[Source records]
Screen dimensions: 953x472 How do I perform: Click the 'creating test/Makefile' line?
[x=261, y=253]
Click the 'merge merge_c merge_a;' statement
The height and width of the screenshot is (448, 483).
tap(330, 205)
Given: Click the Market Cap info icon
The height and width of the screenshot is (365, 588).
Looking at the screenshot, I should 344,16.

--

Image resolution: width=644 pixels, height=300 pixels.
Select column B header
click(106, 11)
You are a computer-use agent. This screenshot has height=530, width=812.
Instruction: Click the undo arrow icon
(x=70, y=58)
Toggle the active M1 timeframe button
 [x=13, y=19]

---

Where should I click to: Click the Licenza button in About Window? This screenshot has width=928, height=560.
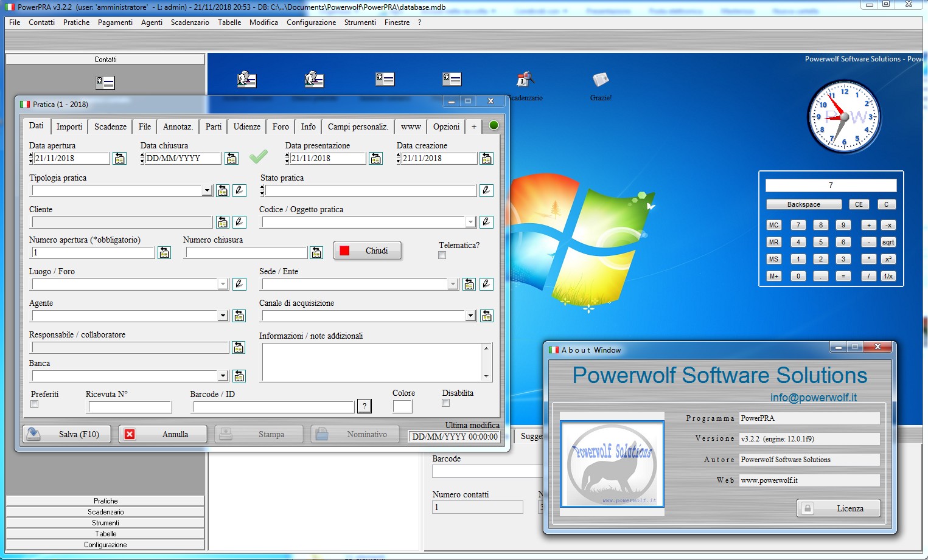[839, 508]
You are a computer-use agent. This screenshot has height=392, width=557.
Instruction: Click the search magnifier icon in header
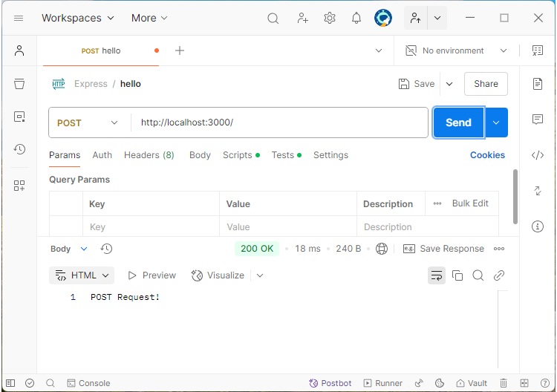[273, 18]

Your task: Among the lines above, find those holding the word "agent" and state how many there are, number only.

Task result: 2